--- PASSAGE FOR REVIEW Enclosed Below ---

Dean was a star college basketball player for the University of Louisville through 2006, where he majored in justice administration. Throughout his four-year college career, he scored 1,657 career points, and made 361 three-point field goals. After helping lead Louisville to the 2005 Final Four as a junior, he decided to stay for his senior season, finishing his career as the school's career leader in three-point field goals made.

==Professional career==
He went undrafted in the 2006 NBA draft, and signed with Angelico Biella of the Italian League. Midway through the season, he transferred to the Russian Super League club Dynamo Moscow. In 2007, he signed with the Italian 2nd Division team Junior Casale Monferrato.

In July 2008, Dean played for the Phoenix Suns in the Las Vegas NBA Summer League. That same year, he signed with the Spanish Liga ACB club Murcia.

In 2009, he joined the Euroleague club Unicaja Málaga of Spain by signing a one-year contract. He moved for a short time to Saski Baskonia before finishing the 2009–10 season with Greek Kavala B.C. He then signed with Italian club Air Avellino for the 2010–11 season.

In August 2014, he signed with Spanish club San Sebastián Gipuzkoa. On April 9, 2015, he left San Sebastián, On and on April 27, he signed with Mahram Tehran of the Iranian Super League.

--- End of Enclosed PASSAGE FOR REVIEW ---

PROMPT 1
Answer these from the passage on Dean's basketball career:
(a) What did Dean major in at the University of Louisville?
(b) Which NBA team did he play for in the July 2008 Las Vegas Summer League?
(c) Which Italian club did he sign with for the 2010–11 season?
PROMPT 2
Carry on the passage on Dean's basketball career, starting after its final sentence.
You can leave the entries aside; nothing here depends on them.

--- SOURCE INFORMATION Enclosed Below ---

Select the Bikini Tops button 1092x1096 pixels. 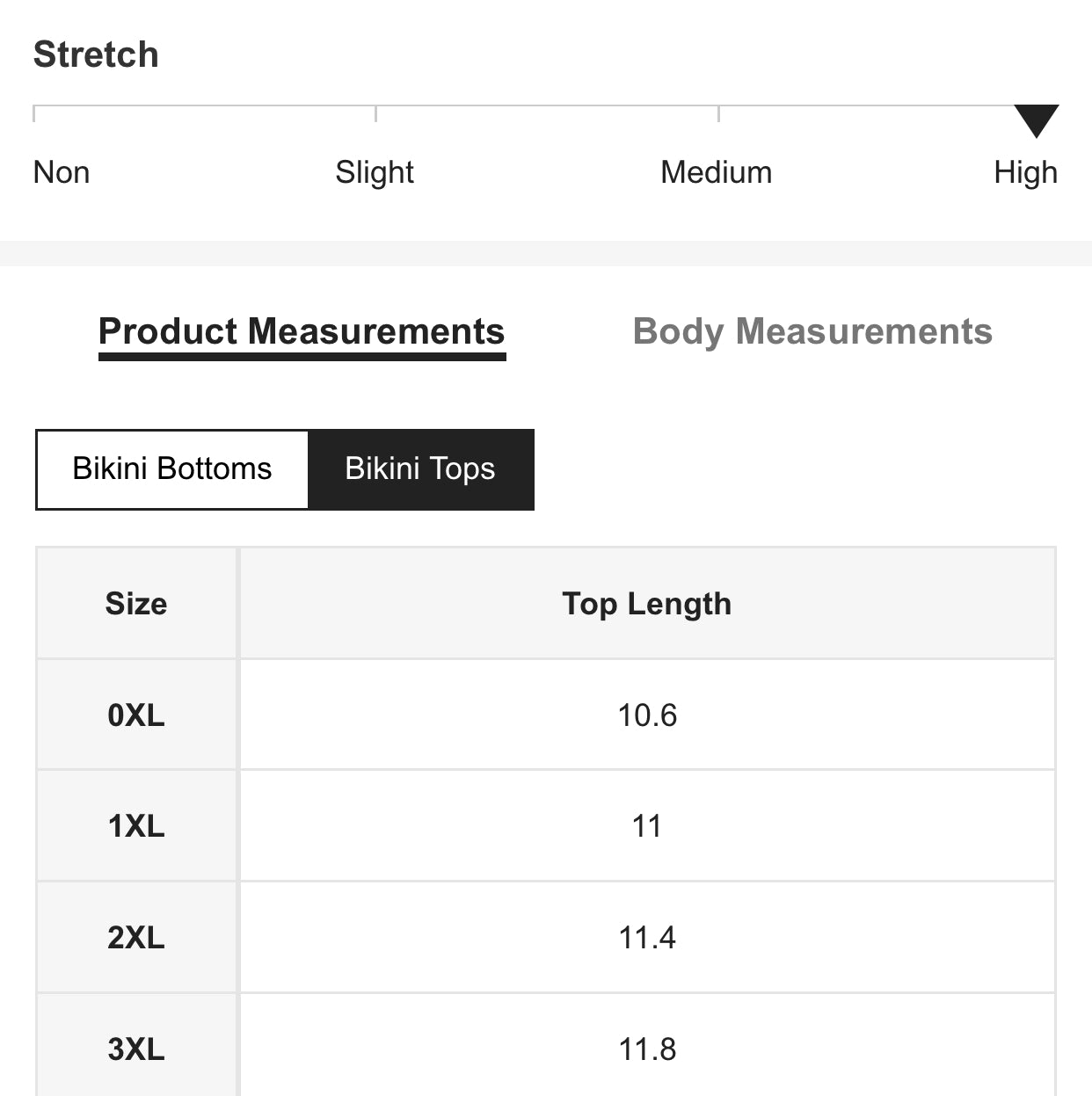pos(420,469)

--- End of Enclosed SOURCE INFORMATION ---
--- SOURCE INFORMATION Enclosed Below ---

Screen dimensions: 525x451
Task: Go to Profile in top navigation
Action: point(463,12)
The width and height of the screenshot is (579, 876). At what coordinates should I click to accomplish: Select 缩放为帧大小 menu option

--- End of Enclosed SOURCE INFORMATION ---

EXPECTED OUTPUT 1
(a) Justice administration
(b) The Phoenix Suns
(c) Air Avellino

EXPECTED OUTPUT 2
On July 11, 2015, Dean signed with Socar Petkim of the Turkish Basketball Second League. On April 19, 2016, he signed with his former team San Sebastián Gipuzkoa for the rest of the season.

On October 10, 2016, after legally changing his name to Taqwa Pinero, he signed with Hoops Club of the Lebanese Basketball League.

Two months later, Pinero signed with Spanish team Iberostar Tenerife. In February 2017, Pinero left the team. Later that month, he signed with French club Élan Béarnais Pau-Lacq-Orthez for the rest of the 2016–17 Pro A season. On June 2, 2017, he signed a two-year contract extension with Pau-Orthez. He officially retired as a player in 2023.

==Personal life==
In October 2016, he changed his name from Taquan Dean to Taqwa Pinero, after a DNA test uncovered that the man he knew as his father was not his biological father. He also converted to Islam, taking an Arabic given name.